§ **Work instructions**: Return all the lines below in which the string "card" appears.

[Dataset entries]
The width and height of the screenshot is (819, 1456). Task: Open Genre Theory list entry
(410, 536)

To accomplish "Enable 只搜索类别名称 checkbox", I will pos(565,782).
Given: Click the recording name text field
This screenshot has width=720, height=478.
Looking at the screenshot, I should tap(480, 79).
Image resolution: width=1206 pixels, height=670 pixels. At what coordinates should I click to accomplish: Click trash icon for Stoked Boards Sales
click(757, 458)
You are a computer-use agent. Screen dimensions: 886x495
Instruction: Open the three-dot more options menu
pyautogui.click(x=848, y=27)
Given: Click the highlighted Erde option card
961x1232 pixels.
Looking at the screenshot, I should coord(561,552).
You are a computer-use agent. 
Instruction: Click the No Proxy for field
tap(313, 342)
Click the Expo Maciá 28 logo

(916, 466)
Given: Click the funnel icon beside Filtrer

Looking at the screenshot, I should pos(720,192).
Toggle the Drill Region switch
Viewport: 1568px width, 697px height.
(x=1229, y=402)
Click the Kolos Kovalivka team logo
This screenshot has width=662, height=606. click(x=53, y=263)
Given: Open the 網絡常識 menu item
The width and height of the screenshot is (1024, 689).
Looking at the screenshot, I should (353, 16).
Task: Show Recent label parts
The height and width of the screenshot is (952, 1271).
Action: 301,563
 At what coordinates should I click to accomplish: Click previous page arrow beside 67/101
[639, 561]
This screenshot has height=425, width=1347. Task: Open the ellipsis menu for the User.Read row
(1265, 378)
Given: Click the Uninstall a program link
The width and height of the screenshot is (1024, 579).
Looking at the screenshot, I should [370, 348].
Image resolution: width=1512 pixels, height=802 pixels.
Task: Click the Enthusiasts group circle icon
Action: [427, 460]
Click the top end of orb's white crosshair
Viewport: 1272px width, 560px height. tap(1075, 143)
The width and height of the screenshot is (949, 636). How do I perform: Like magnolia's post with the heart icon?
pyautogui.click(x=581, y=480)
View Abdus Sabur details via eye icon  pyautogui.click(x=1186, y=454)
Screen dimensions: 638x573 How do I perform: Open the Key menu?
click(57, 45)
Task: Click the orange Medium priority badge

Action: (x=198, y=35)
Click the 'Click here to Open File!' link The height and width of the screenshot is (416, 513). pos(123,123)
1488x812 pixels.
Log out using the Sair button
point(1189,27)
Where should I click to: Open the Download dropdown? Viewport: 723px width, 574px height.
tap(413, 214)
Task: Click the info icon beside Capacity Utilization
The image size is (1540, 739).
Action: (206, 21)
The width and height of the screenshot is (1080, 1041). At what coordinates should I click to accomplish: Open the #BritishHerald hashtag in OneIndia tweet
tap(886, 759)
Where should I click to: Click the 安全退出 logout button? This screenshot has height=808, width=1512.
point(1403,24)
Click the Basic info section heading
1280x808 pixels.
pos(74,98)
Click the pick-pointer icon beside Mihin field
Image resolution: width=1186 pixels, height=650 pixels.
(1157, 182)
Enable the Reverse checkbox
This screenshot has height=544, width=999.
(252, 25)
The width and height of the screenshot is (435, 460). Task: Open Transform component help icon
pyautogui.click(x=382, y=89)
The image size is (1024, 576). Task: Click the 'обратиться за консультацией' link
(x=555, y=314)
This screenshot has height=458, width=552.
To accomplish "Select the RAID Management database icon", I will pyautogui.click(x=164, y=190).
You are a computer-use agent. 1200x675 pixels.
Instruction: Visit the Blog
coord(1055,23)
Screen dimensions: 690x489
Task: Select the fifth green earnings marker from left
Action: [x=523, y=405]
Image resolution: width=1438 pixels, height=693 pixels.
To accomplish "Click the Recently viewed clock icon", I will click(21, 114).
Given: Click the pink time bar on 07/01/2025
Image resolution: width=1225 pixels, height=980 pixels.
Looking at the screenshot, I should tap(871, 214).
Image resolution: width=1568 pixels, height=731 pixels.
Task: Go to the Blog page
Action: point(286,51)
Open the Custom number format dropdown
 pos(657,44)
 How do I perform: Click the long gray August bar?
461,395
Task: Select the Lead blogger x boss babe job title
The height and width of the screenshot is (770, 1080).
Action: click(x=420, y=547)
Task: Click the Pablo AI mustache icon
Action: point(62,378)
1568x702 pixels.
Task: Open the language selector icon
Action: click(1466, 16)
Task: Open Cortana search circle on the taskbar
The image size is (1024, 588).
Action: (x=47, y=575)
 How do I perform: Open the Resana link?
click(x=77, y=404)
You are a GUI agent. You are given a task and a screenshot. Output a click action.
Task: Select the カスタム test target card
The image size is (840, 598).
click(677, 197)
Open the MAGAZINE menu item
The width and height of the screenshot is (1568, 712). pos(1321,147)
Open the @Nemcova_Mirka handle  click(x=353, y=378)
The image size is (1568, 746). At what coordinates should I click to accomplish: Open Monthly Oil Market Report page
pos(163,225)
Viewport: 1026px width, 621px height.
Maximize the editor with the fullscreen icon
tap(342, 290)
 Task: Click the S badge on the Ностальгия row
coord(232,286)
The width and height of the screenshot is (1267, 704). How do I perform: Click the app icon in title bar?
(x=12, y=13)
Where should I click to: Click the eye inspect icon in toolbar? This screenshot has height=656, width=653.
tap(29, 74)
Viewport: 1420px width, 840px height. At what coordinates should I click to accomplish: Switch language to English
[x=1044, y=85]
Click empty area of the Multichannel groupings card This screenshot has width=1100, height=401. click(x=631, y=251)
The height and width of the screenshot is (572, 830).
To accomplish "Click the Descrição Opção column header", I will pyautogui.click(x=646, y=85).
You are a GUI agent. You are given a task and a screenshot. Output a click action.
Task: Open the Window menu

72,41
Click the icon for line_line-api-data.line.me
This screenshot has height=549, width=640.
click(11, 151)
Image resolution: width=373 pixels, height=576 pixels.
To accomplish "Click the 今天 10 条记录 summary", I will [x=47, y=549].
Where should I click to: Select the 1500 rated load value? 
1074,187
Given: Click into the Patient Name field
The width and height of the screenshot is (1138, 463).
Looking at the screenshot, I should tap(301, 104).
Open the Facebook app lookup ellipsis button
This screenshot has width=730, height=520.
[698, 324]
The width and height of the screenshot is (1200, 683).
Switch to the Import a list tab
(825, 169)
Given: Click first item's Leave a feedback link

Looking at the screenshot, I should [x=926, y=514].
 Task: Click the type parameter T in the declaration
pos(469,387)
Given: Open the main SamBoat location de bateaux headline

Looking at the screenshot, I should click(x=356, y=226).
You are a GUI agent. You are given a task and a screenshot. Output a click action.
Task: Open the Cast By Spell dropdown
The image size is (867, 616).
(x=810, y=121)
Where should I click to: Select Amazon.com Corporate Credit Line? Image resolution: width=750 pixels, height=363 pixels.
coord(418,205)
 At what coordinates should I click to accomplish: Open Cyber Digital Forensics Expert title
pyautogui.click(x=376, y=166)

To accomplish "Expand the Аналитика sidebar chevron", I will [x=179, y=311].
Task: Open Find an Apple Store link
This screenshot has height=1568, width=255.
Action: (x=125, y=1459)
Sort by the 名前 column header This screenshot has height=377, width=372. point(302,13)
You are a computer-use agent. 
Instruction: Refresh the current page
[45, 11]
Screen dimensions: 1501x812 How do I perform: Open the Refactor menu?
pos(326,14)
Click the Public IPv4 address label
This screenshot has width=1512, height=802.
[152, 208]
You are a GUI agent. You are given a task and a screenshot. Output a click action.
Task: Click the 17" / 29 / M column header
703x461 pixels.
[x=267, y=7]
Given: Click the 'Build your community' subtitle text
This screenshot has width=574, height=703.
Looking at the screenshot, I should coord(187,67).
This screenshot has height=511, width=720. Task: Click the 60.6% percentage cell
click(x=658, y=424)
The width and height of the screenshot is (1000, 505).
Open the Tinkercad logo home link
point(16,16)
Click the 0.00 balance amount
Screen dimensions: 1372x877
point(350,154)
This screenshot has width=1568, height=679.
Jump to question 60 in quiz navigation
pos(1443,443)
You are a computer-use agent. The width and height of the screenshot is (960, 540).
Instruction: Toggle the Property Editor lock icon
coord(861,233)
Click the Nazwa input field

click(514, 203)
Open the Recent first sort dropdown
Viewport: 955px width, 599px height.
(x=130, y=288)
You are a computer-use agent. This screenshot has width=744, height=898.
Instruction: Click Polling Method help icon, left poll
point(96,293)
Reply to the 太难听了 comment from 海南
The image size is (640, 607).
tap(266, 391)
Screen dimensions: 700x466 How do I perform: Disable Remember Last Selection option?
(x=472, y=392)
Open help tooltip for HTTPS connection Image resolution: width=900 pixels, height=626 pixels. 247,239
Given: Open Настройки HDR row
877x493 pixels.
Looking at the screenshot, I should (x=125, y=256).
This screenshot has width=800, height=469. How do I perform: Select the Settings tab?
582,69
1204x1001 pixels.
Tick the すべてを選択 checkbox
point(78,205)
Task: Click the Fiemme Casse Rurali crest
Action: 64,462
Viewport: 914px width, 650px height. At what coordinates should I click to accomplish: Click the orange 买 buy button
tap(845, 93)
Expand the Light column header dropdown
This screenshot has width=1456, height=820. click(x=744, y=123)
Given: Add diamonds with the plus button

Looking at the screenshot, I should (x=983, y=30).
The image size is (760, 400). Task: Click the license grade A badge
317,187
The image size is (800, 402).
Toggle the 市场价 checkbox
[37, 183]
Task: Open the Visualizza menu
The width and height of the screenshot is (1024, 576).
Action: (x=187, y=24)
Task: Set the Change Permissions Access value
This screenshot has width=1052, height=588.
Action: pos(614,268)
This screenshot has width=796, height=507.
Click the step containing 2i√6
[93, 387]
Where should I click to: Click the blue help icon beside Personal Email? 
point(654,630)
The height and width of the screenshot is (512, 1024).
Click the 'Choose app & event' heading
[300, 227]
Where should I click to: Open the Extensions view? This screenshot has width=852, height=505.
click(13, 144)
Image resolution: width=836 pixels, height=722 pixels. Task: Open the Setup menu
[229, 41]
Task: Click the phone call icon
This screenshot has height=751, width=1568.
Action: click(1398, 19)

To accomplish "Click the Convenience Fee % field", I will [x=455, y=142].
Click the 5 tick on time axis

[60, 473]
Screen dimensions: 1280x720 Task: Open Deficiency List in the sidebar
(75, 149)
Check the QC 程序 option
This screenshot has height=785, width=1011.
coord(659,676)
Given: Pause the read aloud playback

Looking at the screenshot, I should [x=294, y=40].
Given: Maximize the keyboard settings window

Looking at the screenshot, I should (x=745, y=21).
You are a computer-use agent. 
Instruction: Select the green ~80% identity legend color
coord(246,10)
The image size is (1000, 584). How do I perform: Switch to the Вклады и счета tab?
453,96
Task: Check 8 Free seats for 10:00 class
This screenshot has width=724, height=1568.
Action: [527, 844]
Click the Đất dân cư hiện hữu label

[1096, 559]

§ **Written response**:
Given: Click the highlighted Erde option card
Task: Select the カスタム test target card
Click empty area of the Multichannel groupings card This screenshot has width=1100, height=401. click(x=631, y=251)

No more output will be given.